You are viewing a plain text version of this content. The canonical link for it is here.
Posted to user@pig.apache.org by Markus Resch <ma...@adtech.de> on 2012/04/23 16:09:36 UTC

Properties Configuration in Custom Load Function

Hey Folks,

We've created our own LOAD function by extending the default AVRO
Storage (basicly we're processing a set of paths to glob by the Avro
Storage)

Our algorithm needs some basic configuration which we're reading out of
a .properties file which is located right beside the pig script. 
Our algorithm works great. According to the output directly after
starting the pig script everything is just fine. But after the jobs runs
for a while we're getting an error message which says it can't find the
properties file. We're assuming that the load gets started on each data
node and we don't have that config there. Is that assumption true? And
if: Is there a way to work around this issue?

Thanks

Markus


Re: Properties Configuration in Custom Load Function

Posted by Dmitriy Ryaboy <dv...@gmail.com>.
Hi Markus,

That's correct -- the loaders will get instantiated both on the
client-side (to allow you to do any setup you need to do), and on the
MR side (to actually do the loading). You can do a couple of things to
get your properties over to the MR side:

1) add your file to the "tmpfiles" property of the jobconf that gets
passed in via setLocation. This may be error-prone since you might be
in a situation where two of your loaders, with different properties,
are processed in the same MR job (for a join, for example).

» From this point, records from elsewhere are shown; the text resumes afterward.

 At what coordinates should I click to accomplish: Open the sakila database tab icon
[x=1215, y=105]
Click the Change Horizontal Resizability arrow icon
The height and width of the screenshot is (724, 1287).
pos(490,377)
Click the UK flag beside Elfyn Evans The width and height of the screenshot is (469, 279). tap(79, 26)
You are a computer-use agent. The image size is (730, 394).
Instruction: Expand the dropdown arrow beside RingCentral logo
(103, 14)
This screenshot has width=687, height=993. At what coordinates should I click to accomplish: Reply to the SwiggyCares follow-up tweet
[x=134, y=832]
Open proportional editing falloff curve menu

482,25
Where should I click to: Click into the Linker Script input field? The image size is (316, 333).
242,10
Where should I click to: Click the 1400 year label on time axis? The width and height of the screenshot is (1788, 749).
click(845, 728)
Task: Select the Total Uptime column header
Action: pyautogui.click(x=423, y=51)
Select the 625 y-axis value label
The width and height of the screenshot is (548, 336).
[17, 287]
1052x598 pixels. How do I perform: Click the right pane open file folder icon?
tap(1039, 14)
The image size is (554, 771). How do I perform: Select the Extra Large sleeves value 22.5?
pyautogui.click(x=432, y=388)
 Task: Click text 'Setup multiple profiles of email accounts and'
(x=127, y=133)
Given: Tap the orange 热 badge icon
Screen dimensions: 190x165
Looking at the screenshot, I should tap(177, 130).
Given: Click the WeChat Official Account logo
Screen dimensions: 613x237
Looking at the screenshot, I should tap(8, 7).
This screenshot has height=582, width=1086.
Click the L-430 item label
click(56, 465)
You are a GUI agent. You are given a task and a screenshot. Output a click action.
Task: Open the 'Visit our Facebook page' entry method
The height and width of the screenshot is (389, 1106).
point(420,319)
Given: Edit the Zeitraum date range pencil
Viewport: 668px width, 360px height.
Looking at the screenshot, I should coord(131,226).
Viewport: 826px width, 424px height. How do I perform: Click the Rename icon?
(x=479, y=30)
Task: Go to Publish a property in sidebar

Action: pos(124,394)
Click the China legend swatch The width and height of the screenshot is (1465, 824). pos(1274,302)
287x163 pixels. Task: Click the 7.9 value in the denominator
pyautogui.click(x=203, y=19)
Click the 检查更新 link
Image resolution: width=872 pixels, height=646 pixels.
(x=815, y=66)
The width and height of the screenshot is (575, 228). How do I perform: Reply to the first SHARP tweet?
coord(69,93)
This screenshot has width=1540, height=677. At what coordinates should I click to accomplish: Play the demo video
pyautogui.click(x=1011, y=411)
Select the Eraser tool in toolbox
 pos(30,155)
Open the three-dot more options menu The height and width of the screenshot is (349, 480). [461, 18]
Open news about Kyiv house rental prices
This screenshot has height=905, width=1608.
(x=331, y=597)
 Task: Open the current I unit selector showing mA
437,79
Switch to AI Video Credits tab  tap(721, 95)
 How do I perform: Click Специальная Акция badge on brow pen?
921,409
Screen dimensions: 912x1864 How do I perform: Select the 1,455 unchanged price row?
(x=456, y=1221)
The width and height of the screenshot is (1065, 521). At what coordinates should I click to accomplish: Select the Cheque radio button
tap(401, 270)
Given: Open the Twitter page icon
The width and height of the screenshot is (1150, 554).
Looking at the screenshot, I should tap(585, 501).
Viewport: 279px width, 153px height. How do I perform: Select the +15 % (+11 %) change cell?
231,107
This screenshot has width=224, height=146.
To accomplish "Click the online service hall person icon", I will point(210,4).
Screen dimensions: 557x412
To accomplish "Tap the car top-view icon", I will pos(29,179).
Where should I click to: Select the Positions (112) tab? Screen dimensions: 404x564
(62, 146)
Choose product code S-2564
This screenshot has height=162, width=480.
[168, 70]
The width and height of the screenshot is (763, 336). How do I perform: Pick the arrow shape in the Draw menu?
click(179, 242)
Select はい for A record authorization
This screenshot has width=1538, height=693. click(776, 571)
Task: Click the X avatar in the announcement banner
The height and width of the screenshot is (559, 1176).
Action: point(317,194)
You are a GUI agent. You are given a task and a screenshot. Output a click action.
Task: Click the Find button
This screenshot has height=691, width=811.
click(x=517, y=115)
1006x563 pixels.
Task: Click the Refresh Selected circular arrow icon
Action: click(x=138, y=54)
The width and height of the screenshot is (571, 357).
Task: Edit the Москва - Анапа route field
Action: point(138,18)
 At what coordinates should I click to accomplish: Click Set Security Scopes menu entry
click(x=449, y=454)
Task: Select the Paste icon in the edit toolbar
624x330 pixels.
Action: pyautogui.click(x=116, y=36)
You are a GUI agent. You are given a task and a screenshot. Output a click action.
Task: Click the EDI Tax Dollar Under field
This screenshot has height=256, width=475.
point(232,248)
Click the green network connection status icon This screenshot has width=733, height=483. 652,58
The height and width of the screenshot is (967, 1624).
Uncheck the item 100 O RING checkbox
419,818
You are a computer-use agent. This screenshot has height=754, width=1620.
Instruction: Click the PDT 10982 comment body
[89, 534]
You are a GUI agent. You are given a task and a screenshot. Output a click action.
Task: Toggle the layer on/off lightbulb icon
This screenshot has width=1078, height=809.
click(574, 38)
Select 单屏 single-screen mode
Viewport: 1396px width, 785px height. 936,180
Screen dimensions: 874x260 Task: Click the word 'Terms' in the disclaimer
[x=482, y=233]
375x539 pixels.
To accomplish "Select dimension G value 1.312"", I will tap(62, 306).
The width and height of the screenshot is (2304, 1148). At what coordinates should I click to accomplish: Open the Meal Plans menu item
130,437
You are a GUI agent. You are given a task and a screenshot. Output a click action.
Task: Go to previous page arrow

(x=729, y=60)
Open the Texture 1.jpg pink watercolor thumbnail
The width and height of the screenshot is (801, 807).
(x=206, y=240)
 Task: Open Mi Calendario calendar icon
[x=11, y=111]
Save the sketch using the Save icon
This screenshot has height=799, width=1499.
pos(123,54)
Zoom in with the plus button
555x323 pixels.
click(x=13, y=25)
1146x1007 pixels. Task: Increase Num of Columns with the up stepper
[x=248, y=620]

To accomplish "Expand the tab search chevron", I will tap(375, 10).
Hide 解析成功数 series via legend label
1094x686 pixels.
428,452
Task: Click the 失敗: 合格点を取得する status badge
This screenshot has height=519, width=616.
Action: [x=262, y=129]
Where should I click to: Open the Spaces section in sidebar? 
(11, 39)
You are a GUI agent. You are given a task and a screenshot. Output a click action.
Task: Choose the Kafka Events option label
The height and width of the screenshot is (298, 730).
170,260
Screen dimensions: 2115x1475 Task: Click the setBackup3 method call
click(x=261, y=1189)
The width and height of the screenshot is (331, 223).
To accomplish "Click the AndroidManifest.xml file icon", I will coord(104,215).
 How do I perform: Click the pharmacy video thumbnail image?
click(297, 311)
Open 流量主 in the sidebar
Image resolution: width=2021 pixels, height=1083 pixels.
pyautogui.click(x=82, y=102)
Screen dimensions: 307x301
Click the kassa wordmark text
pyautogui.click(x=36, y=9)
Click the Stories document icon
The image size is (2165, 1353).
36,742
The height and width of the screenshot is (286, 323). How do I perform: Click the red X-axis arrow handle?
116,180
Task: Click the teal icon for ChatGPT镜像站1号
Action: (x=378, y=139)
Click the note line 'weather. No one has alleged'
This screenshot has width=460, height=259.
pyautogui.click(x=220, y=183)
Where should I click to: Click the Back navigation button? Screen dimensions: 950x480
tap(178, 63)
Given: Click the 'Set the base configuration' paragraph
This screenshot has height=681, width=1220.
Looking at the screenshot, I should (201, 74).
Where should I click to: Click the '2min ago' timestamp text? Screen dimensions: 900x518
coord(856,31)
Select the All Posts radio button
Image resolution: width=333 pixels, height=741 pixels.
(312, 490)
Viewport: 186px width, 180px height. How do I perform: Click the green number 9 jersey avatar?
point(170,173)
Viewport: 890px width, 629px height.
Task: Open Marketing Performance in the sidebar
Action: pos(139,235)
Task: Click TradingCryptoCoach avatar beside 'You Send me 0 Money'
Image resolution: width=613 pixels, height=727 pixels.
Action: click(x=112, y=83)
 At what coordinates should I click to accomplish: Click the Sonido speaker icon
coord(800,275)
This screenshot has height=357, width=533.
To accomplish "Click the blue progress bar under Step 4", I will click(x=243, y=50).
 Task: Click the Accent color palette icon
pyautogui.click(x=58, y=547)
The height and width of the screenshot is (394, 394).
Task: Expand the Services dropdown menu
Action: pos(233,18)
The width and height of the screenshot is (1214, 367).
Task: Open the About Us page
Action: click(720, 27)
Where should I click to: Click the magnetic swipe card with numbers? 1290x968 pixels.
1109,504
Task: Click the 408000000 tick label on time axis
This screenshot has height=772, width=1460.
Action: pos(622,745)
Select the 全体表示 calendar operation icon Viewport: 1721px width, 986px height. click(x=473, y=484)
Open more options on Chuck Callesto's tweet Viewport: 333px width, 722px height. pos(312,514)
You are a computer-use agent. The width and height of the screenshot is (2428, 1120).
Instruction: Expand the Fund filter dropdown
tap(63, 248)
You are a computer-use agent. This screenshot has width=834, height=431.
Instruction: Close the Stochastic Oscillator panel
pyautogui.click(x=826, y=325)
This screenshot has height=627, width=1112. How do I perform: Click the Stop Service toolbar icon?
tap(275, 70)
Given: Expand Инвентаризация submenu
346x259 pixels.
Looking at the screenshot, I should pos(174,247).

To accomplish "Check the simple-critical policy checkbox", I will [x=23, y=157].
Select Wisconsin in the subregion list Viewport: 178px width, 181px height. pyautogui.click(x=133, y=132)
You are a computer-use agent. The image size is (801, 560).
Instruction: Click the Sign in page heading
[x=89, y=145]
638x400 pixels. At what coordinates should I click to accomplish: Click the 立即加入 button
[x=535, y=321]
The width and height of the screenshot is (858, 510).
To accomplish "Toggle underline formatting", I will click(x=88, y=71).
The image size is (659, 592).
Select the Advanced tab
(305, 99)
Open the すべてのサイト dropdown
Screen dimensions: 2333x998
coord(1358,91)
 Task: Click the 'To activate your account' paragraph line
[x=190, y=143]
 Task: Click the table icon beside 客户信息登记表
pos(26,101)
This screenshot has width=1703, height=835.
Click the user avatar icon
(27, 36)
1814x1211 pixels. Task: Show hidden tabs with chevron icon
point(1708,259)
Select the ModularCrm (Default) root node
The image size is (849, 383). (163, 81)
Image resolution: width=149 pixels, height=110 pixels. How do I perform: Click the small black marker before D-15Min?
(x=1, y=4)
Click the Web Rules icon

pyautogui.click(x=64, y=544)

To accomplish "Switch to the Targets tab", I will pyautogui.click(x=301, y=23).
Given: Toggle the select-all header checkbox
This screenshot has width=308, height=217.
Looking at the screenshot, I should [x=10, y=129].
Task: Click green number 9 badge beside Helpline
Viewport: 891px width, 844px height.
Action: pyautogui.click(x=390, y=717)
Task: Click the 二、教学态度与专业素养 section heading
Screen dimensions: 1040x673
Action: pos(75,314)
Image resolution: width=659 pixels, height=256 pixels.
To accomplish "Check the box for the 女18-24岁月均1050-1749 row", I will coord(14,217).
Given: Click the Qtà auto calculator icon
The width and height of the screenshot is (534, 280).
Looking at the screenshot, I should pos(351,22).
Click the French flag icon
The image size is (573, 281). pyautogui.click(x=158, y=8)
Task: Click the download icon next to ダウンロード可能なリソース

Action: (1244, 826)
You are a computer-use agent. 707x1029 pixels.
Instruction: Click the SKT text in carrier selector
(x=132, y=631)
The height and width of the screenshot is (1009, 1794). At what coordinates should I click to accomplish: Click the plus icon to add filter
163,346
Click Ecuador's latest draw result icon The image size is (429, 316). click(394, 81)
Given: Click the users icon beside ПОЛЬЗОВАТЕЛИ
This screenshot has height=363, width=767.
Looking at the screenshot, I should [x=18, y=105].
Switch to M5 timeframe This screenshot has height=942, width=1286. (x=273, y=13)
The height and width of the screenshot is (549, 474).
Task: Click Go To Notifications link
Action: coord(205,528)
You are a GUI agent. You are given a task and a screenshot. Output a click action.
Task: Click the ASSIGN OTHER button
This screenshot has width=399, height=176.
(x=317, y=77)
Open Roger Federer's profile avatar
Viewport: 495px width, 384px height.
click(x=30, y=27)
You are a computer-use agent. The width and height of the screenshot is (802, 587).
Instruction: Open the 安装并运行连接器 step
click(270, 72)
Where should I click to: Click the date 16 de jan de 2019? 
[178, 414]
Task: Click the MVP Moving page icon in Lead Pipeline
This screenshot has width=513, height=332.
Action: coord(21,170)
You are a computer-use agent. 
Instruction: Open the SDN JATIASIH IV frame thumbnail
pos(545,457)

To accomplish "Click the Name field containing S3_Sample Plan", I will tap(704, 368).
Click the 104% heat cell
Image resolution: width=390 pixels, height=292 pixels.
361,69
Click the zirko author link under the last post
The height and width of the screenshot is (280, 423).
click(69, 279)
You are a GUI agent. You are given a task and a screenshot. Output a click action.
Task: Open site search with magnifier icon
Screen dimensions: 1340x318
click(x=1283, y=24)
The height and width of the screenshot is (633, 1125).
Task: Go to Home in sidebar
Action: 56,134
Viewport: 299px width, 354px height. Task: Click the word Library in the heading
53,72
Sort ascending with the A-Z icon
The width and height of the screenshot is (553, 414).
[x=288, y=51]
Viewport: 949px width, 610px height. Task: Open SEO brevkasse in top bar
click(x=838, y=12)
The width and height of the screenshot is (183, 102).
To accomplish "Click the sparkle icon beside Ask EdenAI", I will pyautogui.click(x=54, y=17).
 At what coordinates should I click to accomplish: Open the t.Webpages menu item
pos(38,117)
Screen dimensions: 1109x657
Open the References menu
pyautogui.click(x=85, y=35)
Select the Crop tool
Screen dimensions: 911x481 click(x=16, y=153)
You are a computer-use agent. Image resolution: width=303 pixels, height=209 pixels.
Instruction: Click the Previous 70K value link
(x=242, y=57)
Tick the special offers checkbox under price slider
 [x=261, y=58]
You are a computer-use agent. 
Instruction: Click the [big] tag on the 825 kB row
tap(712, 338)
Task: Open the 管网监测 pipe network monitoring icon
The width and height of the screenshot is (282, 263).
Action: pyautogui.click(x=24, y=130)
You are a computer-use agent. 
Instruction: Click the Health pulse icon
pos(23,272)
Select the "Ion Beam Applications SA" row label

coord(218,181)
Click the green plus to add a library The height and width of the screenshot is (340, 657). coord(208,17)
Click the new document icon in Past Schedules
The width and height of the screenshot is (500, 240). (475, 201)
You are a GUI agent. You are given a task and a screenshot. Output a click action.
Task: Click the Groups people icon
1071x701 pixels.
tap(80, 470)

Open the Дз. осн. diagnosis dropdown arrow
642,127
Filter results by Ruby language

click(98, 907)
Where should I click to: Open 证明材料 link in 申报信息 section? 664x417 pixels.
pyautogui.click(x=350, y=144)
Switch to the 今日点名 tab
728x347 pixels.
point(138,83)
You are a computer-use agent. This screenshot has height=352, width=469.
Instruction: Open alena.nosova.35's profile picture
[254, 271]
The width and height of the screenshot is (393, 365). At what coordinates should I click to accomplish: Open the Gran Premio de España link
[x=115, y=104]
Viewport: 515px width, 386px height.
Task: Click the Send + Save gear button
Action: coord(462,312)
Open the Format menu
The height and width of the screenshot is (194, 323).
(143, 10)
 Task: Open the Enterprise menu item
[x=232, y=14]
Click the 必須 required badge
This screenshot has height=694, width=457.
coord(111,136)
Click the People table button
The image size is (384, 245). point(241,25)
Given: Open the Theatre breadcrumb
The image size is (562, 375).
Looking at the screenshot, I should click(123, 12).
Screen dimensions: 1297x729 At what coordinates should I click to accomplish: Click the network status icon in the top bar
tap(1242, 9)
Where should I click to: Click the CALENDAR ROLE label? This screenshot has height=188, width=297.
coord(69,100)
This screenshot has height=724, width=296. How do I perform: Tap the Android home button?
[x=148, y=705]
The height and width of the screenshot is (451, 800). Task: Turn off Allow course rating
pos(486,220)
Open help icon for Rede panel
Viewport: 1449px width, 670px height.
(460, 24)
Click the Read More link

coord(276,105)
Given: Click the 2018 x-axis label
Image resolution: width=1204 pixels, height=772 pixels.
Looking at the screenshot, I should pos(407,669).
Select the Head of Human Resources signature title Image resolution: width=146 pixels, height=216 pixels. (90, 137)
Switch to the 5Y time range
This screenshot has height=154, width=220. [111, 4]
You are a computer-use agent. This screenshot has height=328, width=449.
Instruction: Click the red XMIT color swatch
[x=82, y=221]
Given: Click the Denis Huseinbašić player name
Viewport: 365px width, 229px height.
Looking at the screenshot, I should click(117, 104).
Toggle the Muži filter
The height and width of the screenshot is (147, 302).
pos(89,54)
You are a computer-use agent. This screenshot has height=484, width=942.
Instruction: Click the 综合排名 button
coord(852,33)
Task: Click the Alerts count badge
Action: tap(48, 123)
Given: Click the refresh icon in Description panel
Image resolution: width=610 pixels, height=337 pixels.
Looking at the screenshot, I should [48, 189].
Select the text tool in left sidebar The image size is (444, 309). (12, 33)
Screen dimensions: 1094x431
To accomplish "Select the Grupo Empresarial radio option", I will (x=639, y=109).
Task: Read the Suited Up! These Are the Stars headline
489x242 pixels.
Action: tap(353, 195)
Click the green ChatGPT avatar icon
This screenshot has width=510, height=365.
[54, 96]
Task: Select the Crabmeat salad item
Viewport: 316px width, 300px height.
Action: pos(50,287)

2) Serialize your properties straight into the udf context, namespaced
using the signature you get via setUDFContextSignature, and
deserialize them on the backend.

D


On Mon, Apr 23, 2012 at 7:09 AM, Markus Resch <ma...@adtech.de> wrote:
> Hey Folks,
>
> We've created our own LOAD function by extending the default AVRO
> Storage (basicly we're processing a set of paths to glob by the Avro
> Storage)
>
> Our algorithm needs some basic configuration which we're reading out of
> a .properties file which is located right beside the pig script.
> Our algorithm works great. According to the output directly after
> starting the pig script everything is just fine. But after the jobs runs
> for a while we're getting an error message which says it can't find the
> properties file. We're assuming that the load gets started on each data
> node and we don't have that config there. Is that assumption true? And
> if: Is there a way to work around this issue?
>
> Thanks
>
> Markus
>